Trouble with NAMD on Myrinet

From: Edward Patrick Obrien (edobrien_at_Glue.umd.edu)
Date: Tue Mar 15 2005 - 14:02:40 CST

Hi All,
   We compiled NAMD for myrinet but it seems to work sometimes, but not
correctly, and other times it dies completely (Output Errors are listed
at end of this message). Has anyone gotten NAMD-2.5 to work with Myrinet?
Here's some info:

I build NAMD as follows (once I've set up all the files describing where
plugins, TCL, etc. are and edititing conv-mach.sh with out correct MPICH
compilers):

cd charm
./build charm++ mpi-linux -O -DCMK_OPTIMIZE=1
cd ..
./config tcl fftw plugins Linux-i686-MPI

This creates the namd2 executable in the Linux-i686-MPI directory. I then
run it via qsub. One problem seems to be in the src/arch/mpi/machine.c
file the assertion on line 815 seems to get triggered. I broke it into two
assertions to test and the problem is (startpe<Cmi_numpes) is FALSE. I had
the program print out startpe (which based on skimming the source seems to
be
the MPI ID of the root process -- Cmi_numpres is the total number of
processes) andstartpe is HUGE (16535) which suggests that the value is
getting corrupted somewhere. I tried just resetting it to 0 when that
occurs, just to test, and thatdidn't help (as I more or less figured).
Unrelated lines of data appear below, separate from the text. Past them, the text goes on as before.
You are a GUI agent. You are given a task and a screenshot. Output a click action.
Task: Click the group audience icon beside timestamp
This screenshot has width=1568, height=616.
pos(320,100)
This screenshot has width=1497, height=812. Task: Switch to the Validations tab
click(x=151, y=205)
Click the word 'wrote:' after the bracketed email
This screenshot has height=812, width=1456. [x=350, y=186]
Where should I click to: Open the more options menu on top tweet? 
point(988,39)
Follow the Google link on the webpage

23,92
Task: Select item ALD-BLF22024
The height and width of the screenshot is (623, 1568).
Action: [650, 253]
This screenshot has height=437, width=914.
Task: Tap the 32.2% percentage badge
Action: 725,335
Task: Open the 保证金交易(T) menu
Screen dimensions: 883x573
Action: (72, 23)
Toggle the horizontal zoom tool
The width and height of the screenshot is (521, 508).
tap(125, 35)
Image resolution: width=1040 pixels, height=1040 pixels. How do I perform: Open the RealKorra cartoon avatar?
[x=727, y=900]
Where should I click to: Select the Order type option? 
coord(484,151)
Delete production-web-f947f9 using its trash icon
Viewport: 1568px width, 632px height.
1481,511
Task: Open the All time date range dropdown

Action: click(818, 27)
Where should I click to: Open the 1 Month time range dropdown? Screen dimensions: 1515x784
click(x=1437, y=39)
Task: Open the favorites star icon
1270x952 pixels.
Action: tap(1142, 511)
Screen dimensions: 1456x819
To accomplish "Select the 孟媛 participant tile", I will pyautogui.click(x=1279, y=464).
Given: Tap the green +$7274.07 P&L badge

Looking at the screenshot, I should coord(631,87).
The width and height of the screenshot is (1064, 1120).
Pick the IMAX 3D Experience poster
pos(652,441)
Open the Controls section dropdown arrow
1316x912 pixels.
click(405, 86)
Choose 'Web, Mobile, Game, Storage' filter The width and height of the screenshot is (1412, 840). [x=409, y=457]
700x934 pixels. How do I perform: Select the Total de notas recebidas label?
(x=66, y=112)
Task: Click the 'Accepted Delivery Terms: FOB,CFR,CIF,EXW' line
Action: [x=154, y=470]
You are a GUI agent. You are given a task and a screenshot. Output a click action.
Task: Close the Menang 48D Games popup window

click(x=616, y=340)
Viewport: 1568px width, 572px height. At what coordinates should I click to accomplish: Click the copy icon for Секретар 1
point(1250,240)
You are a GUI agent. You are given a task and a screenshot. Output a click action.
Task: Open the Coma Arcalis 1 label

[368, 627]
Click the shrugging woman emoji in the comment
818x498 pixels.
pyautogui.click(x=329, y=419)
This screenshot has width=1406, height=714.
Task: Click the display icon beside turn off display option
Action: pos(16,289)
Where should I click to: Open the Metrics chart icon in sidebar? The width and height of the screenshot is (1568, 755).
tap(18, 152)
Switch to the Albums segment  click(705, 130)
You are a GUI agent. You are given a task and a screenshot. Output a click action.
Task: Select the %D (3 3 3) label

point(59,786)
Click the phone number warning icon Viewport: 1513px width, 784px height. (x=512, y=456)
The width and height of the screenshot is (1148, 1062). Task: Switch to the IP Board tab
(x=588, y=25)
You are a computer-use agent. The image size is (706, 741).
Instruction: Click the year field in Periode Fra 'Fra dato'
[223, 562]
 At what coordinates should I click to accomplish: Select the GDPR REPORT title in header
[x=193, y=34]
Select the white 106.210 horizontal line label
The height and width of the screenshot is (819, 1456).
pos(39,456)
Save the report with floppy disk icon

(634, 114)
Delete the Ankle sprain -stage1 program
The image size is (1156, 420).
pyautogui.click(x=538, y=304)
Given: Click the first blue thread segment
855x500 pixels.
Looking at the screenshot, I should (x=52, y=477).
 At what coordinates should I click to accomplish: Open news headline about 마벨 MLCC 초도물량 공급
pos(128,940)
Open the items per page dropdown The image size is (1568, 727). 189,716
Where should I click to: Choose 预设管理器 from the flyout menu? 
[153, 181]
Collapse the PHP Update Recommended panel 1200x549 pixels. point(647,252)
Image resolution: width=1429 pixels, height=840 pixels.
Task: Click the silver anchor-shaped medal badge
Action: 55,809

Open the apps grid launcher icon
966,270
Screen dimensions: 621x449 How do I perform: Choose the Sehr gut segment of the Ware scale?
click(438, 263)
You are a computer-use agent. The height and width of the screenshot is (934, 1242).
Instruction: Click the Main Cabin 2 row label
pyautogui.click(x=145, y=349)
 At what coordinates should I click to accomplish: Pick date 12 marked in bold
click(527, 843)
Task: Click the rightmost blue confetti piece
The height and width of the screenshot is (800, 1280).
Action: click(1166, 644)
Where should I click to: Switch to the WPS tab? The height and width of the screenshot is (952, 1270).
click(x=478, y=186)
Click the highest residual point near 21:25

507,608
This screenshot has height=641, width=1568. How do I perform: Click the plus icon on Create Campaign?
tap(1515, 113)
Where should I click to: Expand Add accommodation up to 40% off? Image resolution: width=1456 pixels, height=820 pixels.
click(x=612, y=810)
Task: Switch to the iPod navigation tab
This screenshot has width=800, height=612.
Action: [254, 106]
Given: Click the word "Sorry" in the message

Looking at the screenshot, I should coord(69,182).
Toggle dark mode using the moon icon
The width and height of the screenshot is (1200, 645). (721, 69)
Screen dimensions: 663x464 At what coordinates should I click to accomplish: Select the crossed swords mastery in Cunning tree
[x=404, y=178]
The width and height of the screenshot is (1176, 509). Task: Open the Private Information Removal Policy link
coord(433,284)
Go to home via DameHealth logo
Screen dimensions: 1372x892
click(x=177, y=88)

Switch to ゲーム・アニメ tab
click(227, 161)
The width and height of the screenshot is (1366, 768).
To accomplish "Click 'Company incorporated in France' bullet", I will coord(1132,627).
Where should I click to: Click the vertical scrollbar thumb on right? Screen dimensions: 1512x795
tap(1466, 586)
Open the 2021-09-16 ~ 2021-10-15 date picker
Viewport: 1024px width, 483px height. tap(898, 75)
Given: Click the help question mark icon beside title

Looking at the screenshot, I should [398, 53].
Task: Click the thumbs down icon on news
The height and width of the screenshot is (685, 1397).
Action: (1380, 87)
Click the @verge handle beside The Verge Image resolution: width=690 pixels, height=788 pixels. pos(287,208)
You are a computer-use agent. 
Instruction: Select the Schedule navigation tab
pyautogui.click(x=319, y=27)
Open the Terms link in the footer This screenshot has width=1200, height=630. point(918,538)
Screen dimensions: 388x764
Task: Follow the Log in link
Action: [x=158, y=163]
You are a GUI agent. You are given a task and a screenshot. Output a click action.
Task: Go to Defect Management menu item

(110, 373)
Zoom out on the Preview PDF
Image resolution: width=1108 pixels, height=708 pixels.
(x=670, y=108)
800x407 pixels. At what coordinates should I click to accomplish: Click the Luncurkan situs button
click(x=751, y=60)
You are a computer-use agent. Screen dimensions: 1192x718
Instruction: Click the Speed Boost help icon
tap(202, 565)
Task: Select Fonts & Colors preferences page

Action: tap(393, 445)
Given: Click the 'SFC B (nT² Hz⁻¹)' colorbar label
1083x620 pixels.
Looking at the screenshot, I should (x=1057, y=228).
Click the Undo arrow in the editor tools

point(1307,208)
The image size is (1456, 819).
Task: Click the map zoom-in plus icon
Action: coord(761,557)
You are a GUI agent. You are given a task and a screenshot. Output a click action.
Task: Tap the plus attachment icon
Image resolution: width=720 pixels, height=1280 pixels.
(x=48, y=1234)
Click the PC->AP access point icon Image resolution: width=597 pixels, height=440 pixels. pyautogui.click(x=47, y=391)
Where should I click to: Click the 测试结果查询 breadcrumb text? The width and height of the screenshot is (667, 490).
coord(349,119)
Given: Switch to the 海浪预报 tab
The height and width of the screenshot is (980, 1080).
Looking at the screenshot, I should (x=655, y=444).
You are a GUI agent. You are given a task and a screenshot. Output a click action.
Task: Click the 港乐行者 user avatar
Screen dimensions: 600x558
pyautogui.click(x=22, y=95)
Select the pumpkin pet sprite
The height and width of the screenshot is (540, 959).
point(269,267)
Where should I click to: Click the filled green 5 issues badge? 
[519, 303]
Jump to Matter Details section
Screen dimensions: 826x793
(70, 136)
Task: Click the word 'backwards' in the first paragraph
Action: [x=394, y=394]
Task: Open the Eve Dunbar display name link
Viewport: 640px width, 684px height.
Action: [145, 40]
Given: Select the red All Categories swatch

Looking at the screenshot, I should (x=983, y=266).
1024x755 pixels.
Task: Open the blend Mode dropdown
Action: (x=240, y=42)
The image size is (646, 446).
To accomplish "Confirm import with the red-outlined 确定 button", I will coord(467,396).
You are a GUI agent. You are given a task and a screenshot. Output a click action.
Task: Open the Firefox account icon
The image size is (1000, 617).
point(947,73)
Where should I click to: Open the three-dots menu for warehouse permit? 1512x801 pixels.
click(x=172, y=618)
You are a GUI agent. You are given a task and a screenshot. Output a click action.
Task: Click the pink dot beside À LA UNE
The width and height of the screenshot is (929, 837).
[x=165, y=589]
This may or may not have to do with the errors I have outlined below, but
maybe someone on the NAMD list knows better.

Here are the 2 types of errors I get:

Error type 1:

FATAL ERROR 17 on MPI node 2 (n13): the GM port on MPI node
0 (n12) is closed, i.e. the process has not started, has
exited or isdead
Small/Ctrl message completion error!
FATAL ERROR 17 on MPI node 3 (n13): the GM port on MPI node
0 (n12) is closed, i.e. the process has not started, has
exited or isdead

Error type 1:

CCS: Unknown CCS handler name '' requested. Ignoring...
CCS: Unknown CCS handler name '' requested. Ignoring...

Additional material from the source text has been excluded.